(Extracted records)
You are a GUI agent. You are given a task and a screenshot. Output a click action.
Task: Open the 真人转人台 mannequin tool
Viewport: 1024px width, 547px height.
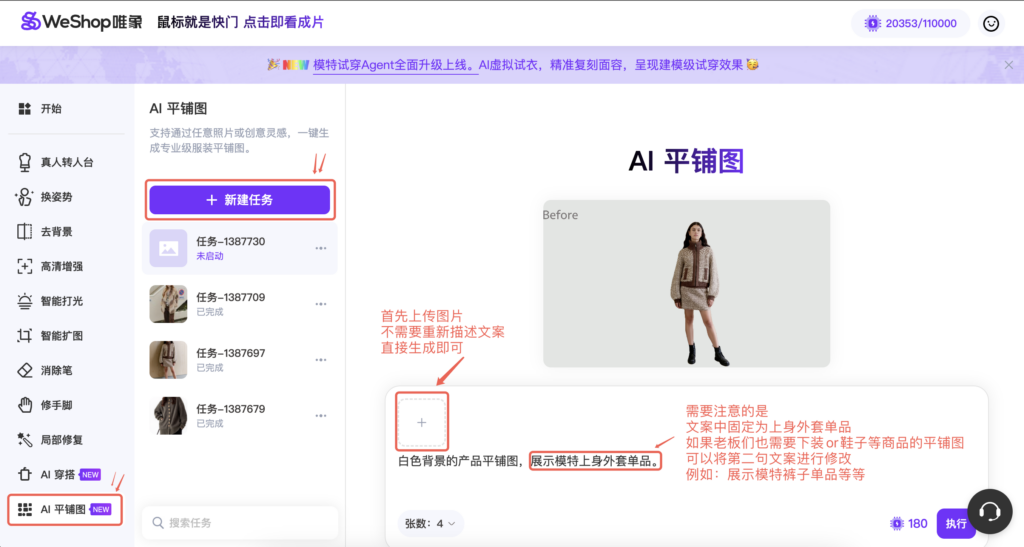tap(66, 162)
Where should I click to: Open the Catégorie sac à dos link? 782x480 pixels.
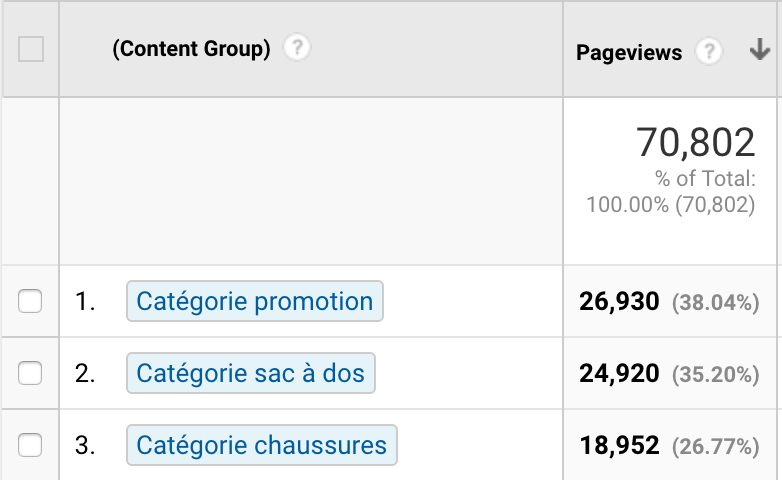tap(251, 373)

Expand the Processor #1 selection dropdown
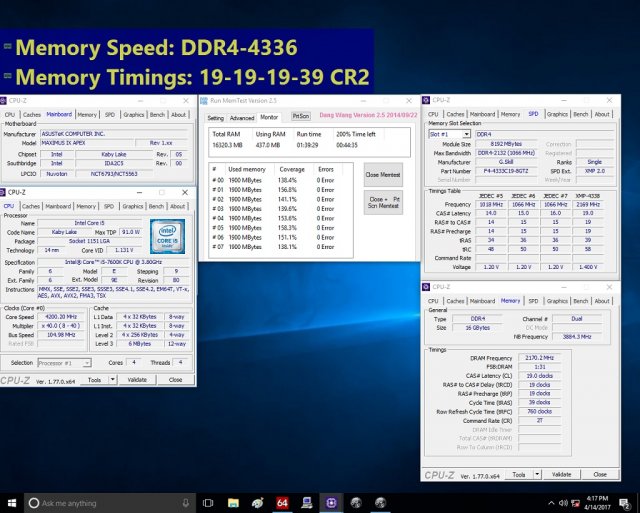[63, 362]
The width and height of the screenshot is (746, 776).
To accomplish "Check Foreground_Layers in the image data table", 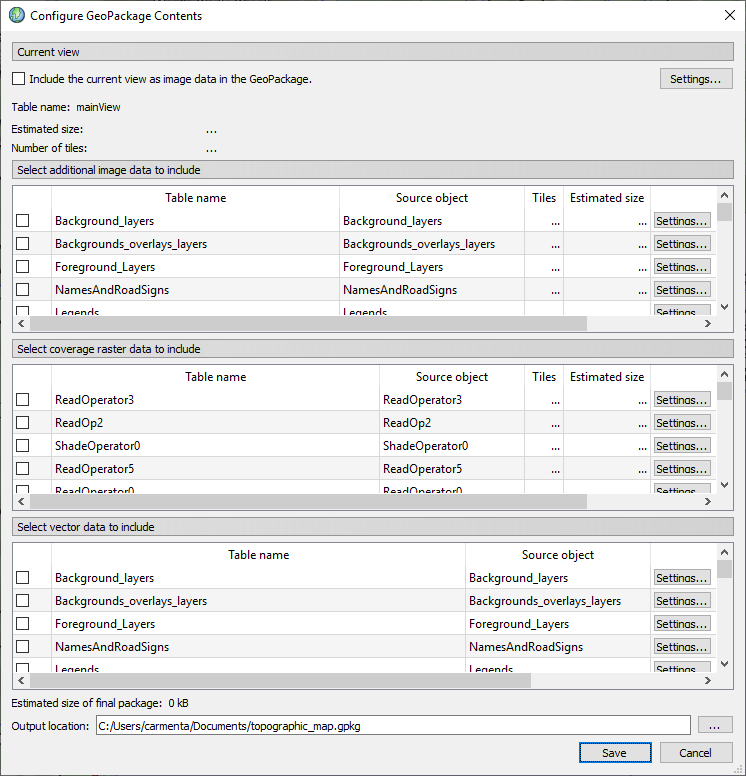I will pos(23,267).
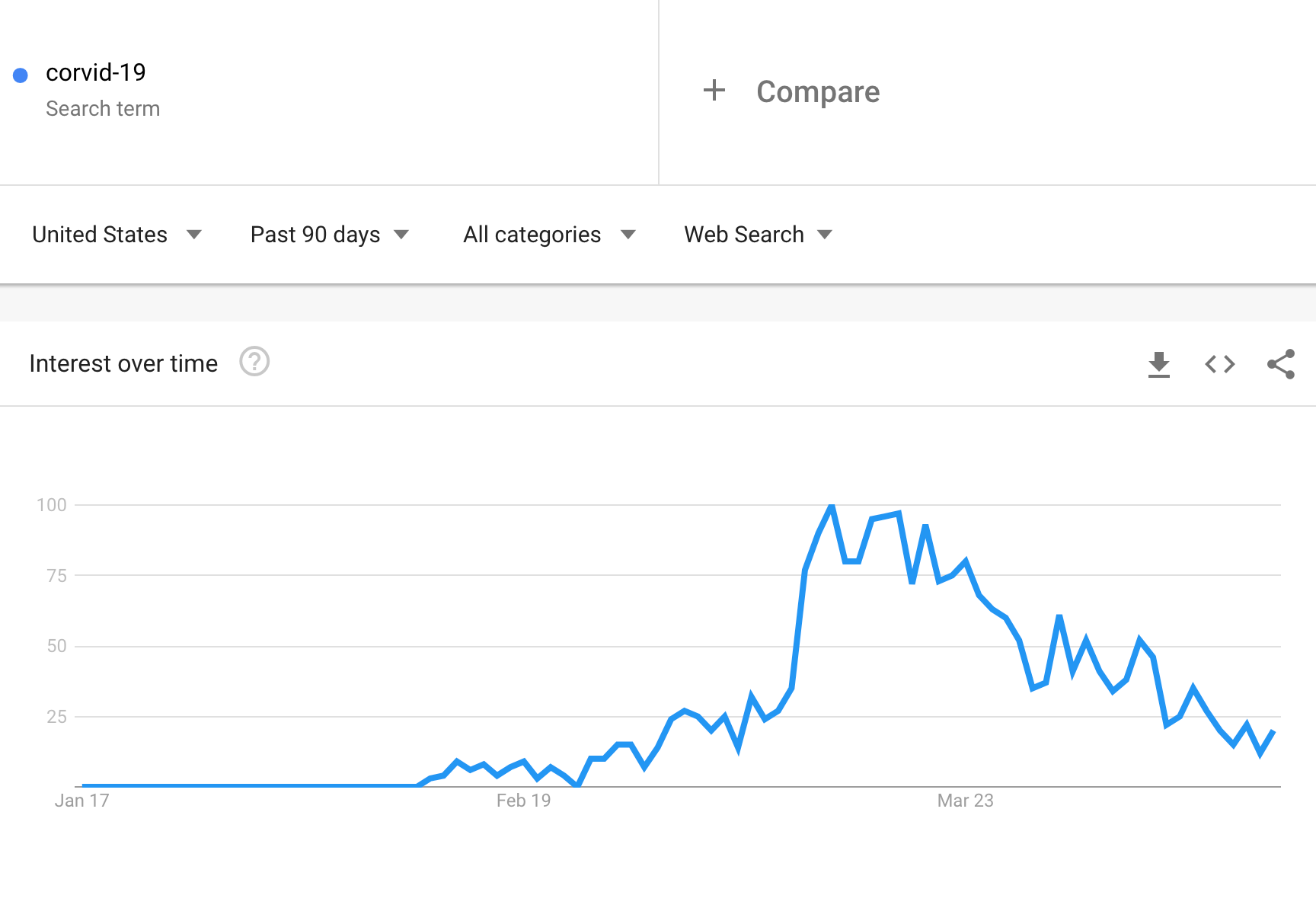Click the Interest over time heading

click(x=123, y=363)
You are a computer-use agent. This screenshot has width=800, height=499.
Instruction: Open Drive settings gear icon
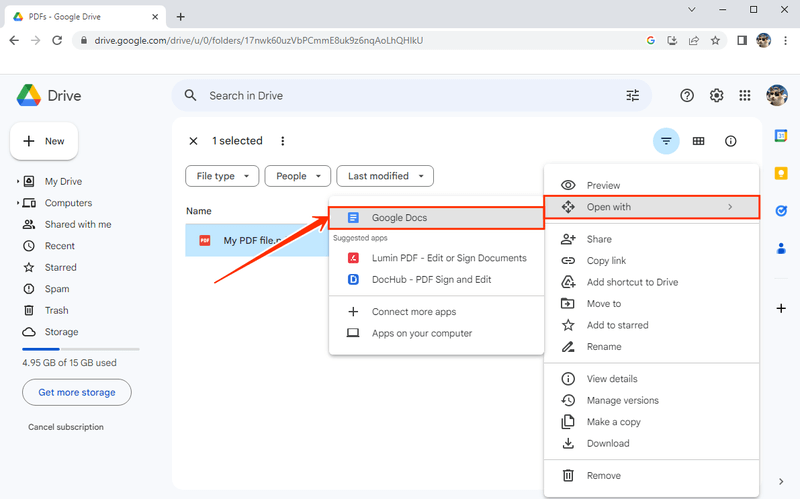[x=716, y=95]
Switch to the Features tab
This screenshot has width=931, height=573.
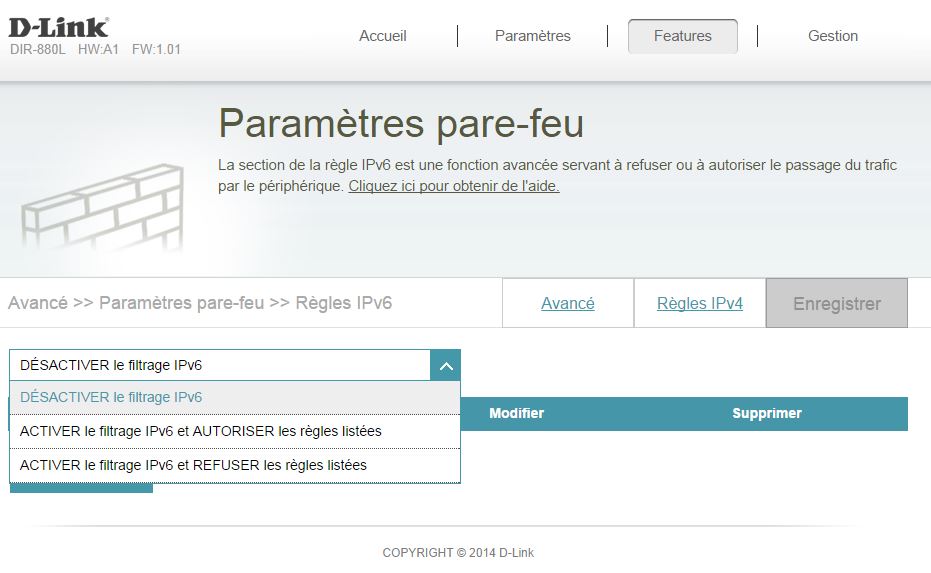tap(682, 36)
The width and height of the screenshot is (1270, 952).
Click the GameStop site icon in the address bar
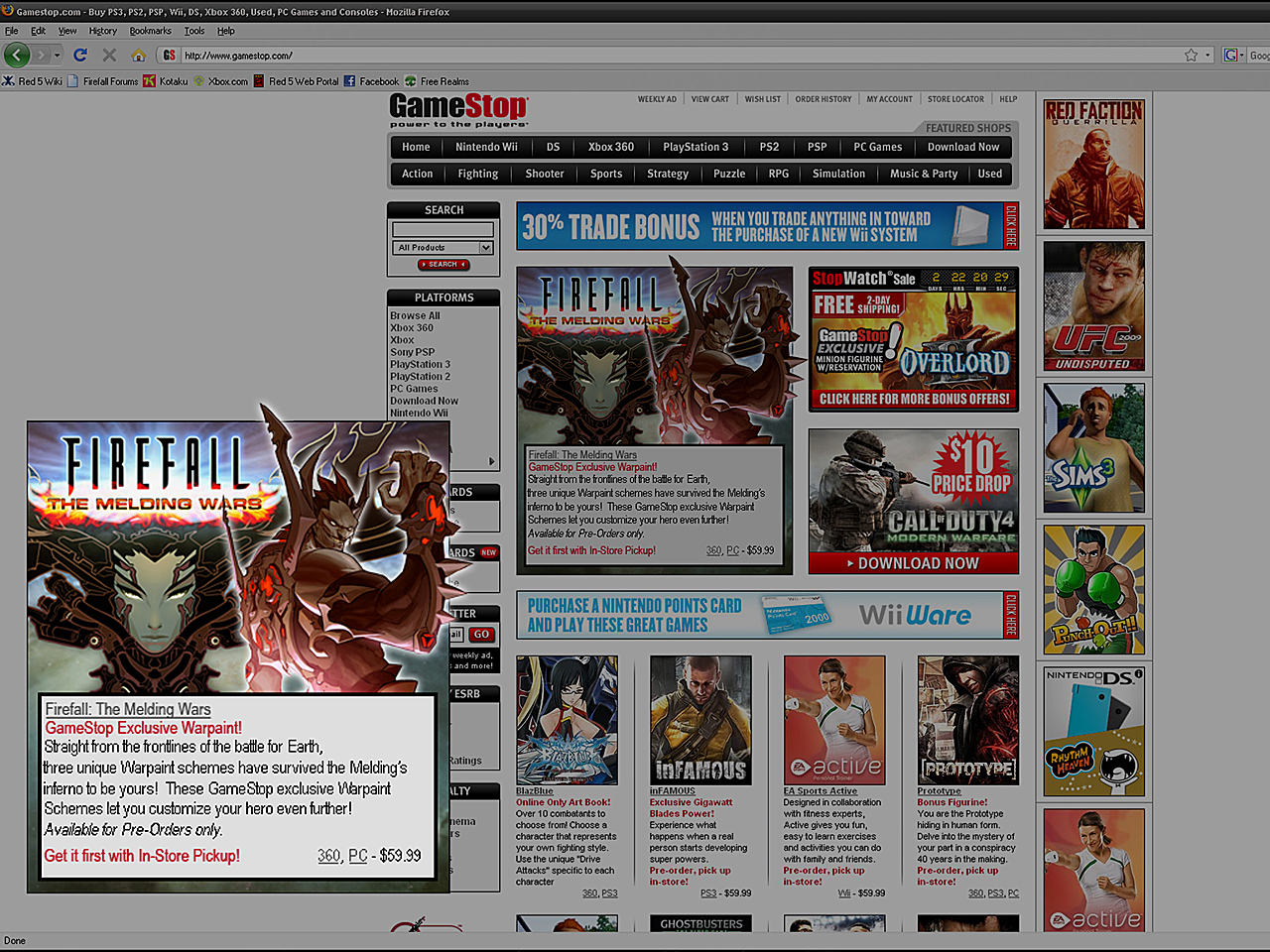[170, 56]
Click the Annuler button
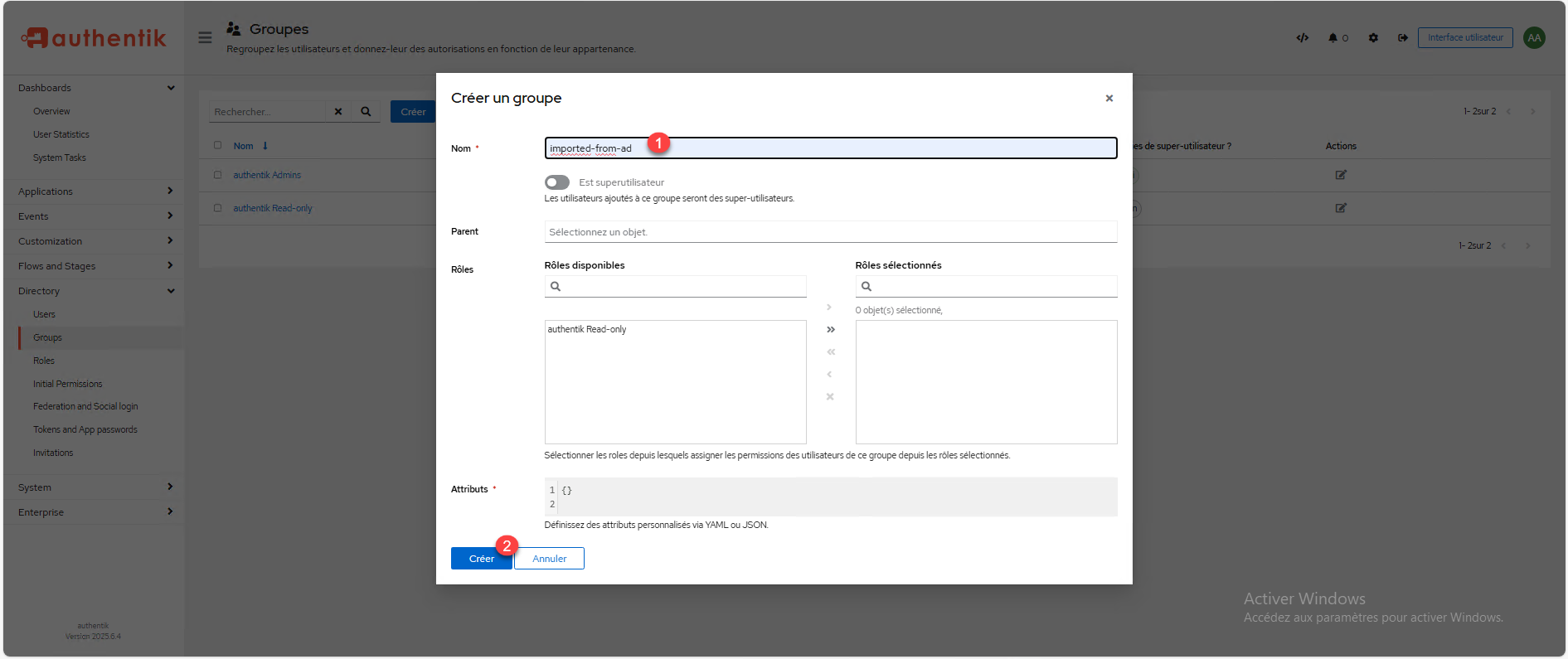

* [THE TASK] Each line from the one holding "Instruction: Open Drive settings gear icon" through the last line of the records above must be duplicated exactly, and pictures must not be.

* [ANSWER SPACE]
Instruction: Open Drive settings gear icon
[x=716, y=95]
Switch to the Features tab
This screenshot has width=931, height=573.
tap(682, 36)
The width and height of the screenshot is (1270, 952).
Click the GameStop site icon in the address bar
[170, 56]
Click the Annuler button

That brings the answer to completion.